Have been in a similar situation when my dad remarried after mother’s death, kid sister hated Stepmum (sister was 34) dad made it known straight away that she was now his wife and that was that, sister would not back down so dad severed ties!
It’s a matter of respect.
total lack of respect..your husband should NOT accept any invitations that do not include you... I would be fuming at both him and his daughter if he even considered going without you...
Just ignore it
and go on as normal

this happened to us: we were disinvited to a party - the party is cancelled and then phew it went ahead, wivvart us same place same time

and then I got a message: message mind: please dont make unkind comments.
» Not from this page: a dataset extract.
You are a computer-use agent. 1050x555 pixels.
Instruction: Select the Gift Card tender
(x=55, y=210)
Life goes on ....
My mother didnt get on with her step mother. - well SM DID say she married ( my grandfather ) at an age which was er less than my mothers!
and all the bad feeling did was interfere with things

they both lived for forty years after my grandfathers deah so perhaps SM was right: she WAS that young
Surely if they live 8 hrs away it's pretty easy to stay away from them?
When a new partner comes on the scene, acceptance is often difficult for children from the first union - regardless of age.

But absence of acceptance should never mean absence of good manners and respect.
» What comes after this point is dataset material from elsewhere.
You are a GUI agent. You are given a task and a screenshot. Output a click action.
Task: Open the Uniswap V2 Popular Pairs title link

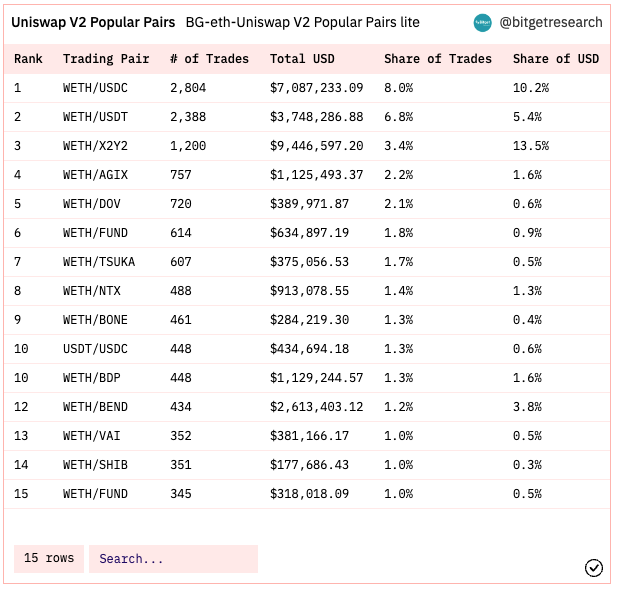[x=93, y=22]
Were I in that situation, I would tell my daugher that no-one will ever replace her mother, and no-one is trying to do so.

Nonetheless my new partner is my choice, and I expect the same level of respect for her that you show to me, and if you are unable to do that, then we are going to have difficulty moving forward.

I am not asking you to accept her as your 'new mother', but I am asking you to accept her as the woman I love, and I expect you to employ the manners and courtesy I raised you to have, to be civil in her company.

If you think that is too much to ask, then we are going to have to have a very very difficult conversation about where we go from here.
How do you know you were not invited? Were you specifically told not to go? If that was the case, your husband should have made it clear that if he goes. you go, and if that's not acceptable, then he will decline the invitation. Your OH going on his own is a complete lack of respect for you and is putting the feelings of his daughter above yours.
If you are happy for your OH to go see his daughter without you, then that's perfectly fine, you accept he wants to see her, but you have no need to socialise with her at all.
This is an easy one...............you accept and respect my partner or our father /daughter relationship disappears.
Sqad - // This is an easy one...............you accept and respect my partner or our father /daughter relationship disappears. //

It may be the end of the situation, but I would never ever say that it was 'easy'.

I rejected my mother and sisters because they would not accept the woman I loved, but it was not easy.